2) The rendering of large urban environments at interactive frame rates
using integrated techniques such as ROAM, occluder shadows, scene graph
culling, 3D impostors and procedural textures.
Peter Buneman
Scientists, scholars and even ordinary mortals do not have much faith in the data they find
on the Web unless they know where it came from and how it got there -- its provenance. But with
the proliferation of databases on the Web, the provenance of data is becoming increasingly difficult
to record or even to characterise. In Bioinformatics, for example, there are literally hundreds of public
databases. Most of these are not source data: their contents have been extracted from other databases by
a process of filtering, transforming, and manual correction and annotation. Thus, describing the provenance
of some piece of data is a complex issue. These "curated" databases have enormous added value, yet they
usually fail to keep an adequate description of the provenance of the data they contain.
In this talk I shall describe some recent work on a Digital Libraries project to investigate data provenance.
I shall try to describe the general problem and then deal with some technical issues that have arisen, including
(a) a semistructured data model that may help in characterizing data provenance (b) carrying annotations
through database queries (c) efficient archiving of scientific databases.

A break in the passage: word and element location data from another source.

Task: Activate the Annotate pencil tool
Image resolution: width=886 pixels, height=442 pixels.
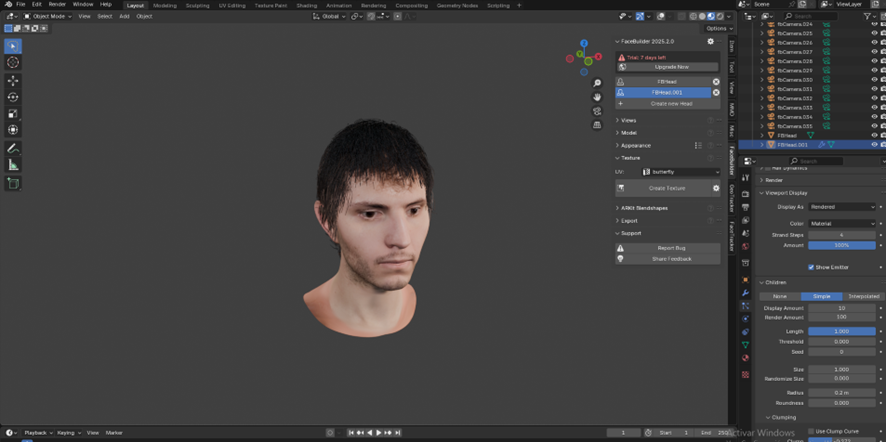Action: (x=13, y=148)
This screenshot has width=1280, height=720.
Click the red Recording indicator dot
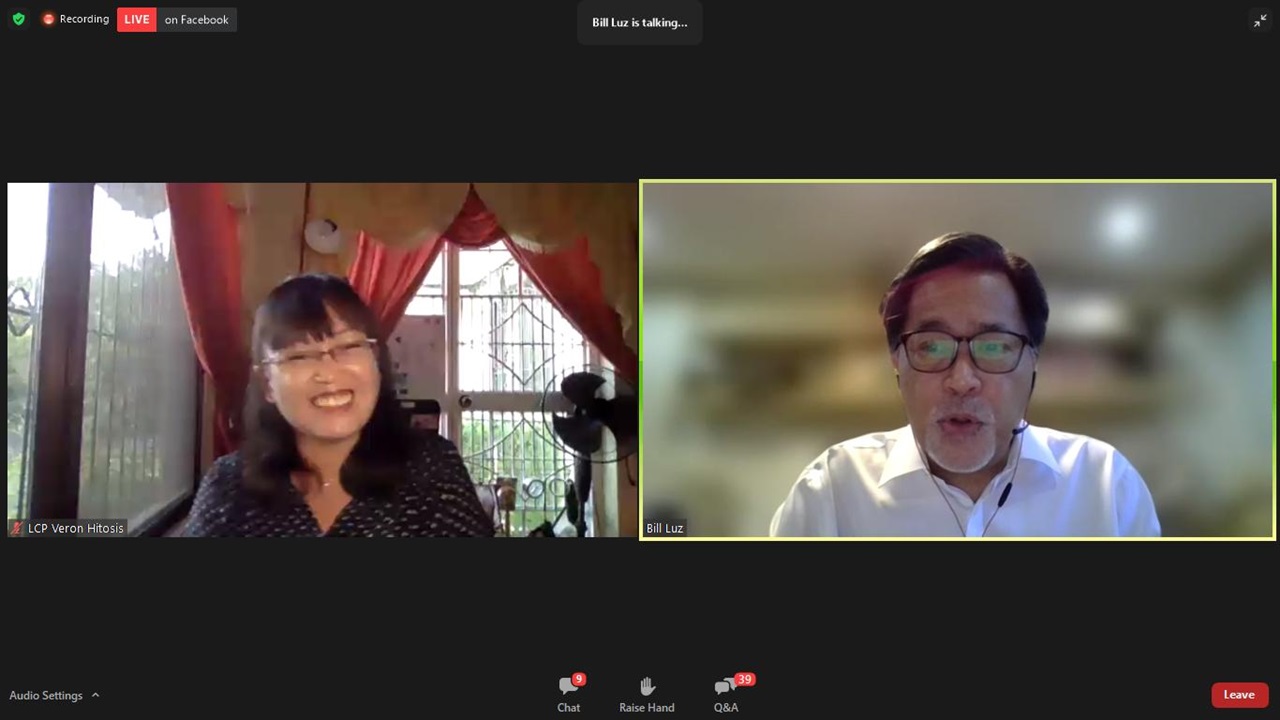[x=48, y=19]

Joint work with Sanjeev Khanna, Keishi Tajima and Wang-Chiew Tan
Markus Kuhn
The traditional techniques for remote unauthorized access to private and confidential
information -- tapping communication links, code breaking, impersonation -- become increasingly
infeasible as the use of modern cryptographic protection techniques proliferates. Those in the
business of obtaining information from other people's computers without consent -- criminals and
spies, intelligence agency and law enforcement technicians, private detectives, market
researchers -- are therefore increasingly looking for alternative eavesdropping techniques.
One class of alternatives utilises those unintentional information leaks caused by the physical/analog
underlying processes in computers and peripherals that can be sensed, amplified and decoded at a distance.
This talk provides an introduction, overview and demonstration of electromagnetic and optical
passive eavesdropping techniques for personal computers, focusing in particular on video display units.
It will present new techniques for eavesdropping liquid-crystal and cathode-ray tube displays and will
discuss the information-security threat posed by these, along with simple new protective measures.